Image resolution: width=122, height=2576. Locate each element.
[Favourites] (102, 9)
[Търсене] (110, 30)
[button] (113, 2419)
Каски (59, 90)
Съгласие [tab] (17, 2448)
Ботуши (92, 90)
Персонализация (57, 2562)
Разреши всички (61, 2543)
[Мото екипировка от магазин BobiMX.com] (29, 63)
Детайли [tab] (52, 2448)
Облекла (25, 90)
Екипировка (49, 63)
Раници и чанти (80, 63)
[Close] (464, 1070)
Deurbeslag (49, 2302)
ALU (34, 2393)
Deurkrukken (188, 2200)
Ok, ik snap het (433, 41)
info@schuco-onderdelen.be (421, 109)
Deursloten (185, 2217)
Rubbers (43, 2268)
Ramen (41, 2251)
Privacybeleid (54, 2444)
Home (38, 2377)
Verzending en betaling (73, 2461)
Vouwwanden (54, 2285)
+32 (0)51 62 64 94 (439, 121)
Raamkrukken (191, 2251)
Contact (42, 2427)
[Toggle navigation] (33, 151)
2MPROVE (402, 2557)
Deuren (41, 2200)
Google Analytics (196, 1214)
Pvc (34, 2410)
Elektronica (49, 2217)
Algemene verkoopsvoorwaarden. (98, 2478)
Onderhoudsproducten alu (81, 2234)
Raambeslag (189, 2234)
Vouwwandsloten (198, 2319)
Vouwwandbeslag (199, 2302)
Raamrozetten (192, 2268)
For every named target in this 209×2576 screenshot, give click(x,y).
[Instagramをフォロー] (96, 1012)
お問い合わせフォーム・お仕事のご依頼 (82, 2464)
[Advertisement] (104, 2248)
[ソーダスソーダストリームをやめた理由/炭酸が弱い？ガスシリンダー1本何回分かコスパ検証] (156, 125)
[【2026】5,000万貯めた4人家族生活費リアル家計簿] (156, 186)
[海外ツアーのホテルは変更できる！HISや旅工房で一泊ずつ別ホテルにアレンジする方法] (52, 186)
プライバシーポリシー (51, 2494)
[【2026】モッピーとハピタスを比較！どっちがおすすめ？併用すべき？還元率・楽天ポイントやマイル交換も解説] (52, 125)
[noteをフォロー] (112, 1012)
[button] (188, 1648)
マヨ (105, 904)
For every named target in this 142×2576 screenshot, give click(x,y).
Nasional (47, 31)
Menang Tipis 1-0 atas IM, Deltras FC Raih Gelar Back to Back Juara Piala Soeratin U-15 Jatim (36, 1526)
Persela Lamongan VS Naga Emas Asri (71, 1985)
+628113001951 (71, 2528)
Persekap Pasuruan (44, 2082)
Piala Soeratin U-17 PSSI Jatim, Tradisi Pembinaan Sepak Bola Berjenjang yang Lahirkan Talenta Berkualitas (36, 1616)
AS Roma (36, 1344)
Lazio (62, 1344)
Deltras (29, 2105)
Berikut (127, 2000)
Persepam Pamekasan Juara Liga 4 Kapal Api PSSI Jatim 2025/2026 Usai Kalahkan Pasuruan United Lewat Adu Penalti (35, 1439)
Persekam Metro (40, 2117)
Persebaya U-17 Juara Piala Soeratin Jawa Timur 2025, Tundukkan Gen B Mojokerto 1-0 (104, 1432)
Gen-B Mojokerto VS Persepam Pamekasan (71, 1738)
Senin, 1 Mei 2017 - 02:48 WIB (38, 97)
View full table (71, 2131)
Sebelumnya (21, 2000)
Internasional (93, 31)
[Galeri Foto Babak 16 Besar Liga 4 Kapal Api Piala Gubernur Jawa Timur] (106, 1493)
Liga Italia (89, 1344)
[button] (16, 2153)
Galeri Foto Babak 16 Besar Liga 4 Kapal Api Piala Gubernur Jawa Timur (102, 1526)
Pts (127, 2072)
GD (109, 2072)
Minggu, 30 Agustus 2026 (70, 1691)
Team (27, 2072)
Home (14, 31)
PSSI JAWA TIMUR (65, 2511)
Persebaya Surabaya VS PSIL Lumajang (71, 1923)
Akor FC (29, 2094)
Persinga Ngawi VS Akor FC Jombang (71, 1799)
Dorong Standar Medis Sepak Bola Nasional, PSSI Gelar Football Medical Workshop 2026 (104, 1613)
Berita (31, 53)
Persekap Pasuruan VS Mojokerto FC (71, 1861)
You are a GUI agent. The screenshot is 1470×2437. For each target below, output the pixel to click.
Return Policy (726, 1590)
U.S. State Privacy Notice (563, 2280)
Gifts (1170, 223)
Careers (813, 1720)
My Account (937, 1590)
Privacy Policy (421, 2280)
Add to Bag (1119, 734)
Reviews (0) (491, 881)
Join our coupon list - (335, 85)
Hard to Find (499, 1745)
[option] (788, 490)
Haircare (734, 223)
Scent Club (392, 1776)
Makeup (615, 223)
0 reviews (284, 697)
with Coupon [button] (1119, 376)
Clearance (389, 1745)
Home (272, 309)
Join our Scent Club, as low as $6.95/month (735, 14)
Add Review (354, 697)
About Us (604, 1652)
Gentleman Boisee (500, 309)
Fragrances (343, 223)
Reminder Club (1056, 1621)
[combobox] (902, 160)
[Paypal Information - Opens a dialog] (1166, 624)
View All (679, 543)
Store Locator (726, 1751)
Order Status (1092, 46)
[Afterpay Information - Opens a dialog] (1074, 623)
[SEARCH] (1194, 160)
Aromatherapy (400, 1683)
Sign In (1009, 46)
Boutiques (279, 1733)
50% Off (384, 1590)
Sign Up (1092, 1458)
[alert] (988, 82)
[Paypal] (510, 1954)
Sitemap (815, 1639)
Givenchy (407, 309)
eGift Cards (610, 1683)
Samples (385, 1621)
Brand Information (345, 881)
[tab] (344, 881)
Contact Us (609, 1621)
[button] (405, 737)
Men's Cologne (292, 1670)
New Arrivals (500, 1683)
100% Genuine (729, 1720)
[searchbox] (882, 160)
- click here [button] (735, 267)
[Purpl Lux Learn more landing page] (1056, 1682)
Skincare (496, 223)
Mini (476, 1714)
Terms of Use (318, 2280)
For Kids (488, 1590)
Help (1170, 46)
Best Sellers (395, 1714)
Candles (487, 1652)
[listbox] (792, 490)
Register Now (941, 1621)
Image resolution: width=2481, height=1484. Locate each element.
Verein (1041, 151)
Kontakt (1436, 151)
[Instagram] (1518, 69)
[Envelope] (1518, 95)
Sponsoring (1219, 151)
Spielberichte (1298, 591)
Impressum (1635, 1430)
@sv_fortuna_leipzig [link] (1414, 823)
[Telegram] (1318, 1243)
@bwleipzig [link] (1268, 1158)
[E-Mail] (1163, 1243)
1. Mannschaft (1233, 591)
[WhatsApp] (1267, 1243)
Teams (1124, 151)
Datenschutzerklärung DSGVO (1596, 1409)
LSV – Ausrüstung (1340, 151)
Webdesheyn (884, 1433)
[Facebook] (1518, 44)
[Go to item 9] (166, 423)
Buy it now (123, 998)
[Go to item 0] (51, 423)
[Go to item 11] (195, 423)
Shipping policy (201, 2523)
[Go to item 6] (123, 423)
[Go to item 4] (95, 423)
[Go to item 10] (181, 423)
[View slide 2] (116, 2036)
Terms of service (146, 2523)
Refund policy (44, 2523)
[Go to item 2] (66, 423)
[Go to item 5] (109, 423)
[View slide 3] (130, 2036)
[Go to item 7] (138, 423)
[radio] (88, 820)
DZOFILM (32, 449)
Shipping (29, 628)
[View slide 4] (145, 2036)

_WORK TASK_:
What is needed is an exact retyping of every line from the one containing "LSV – Ausrüstung (1340, 151)" through the final line of the entries, and only those lines.

_YOUR RESPONSE_:
LSV – Ausrüstung (1340, 151)
Webdesheyn (884, 1433)
[Facebook] (1518, 44)
[Go to item 9] (166, 423)
Buy it now (123, 998)
[Go to item 0] (51, 423)
[Go to item 11] (195, 423)
Shipping policy (201, 2523)
[Go to item 6] (123, 423)
[Go to item 4] (95, 423)
[Go to item 10] (181, 423)
[View slide 2] (116, 2036)
Terms of service (146, 2523)
Refund policy (44, 2523)
[Go to item 2] (66, 423)
[Go to item 5] (109, 423)
[View slide 3] (130, 2036)
[Go to item 7] (138, 423)
[radio] (88, 820)
DZOFILM (32, 449)
Shipping (29, 628)
[View slide 4] (145, 2036)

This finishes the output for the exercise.